Please repeat the passage of the Samaria ostraca and ivories text starting at "Where it is" and ending at "Kings and Amos.", word for word.

◆ Selected excerpt ◆
* * * * *
Samaria: Ostraca & Ivories

A carved Phoenician-style ivory inlay from Samaria
פעמי-עליון, CC BY-SA 4.0 — source

Two very different finds from the same royal hilltop illuminate the northern kingdom the Bible describes. The ostraca are receipts for shipments of wine and oil to the crown — the paperwork of a real tax bureaucracy, with names carrying the distinctively northern “-yaw” ending. The ivories are exquisite Phoenician-style inlays that once sheathed palace furniture: the literal remains of the “house of ivory” Kings credits to Ahab and the “beds of ivory” Amos rebukes.

What it is
From the royal acropolis of Israel's capital: 63 Hebrew ink ostraca (tax dockets) and a hoard of over 200 carved ivory furniture inlays
Date of artifact
9th–8th century BC
Discovered
the palace acropolis at Samaria (the Harvard and Joint expeditions)
Where it is now
Israel and museum collections
Related to
The wealth and administration of the northern kingdom — Ahab's “house of ivory”
Scripture
1 Kings 22:39 · Amos 3:15 · Amos 6:4
What this find showsA functioning royal administration at Samaria and the conspicuous ivory-adorned luxury the prophets condemned — the material reality behind Kings and Amos.
What it does not proveNeither the dockets nor the ivories name a specific biblical king; the ivories were imported, and their exact date within two centuries can't be fixed.
Contested: The precise reign the ostraca belong to is unsettled (proposals run from Ahab to Menahem), and the tempting “Ahab and Jezebel” label on the ivories is an inference, not a proof.
* * * * *
◆ Data provided ◆
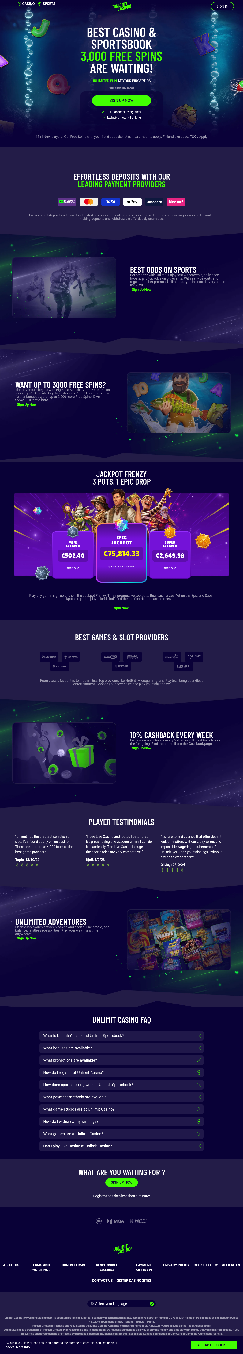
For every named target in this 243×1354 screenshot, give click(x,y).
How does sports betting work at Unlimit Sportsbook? (88, 1084)
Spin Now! (121, 608)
* * * * *
◆ Result of this exercise ◆
Where it is now
Israel and museum collections
Related to
The wealth and administration of the northern kingdom — Ahab's “house of ivory”
Scripture
1 Kings 22:39 · Amos 3:15 · Amos 6:4
What this find showsA functioning royal administration at Samaria and the conspicuous ivory-adorned luxury the prophets condemned — the material reality behind Kings and Amos.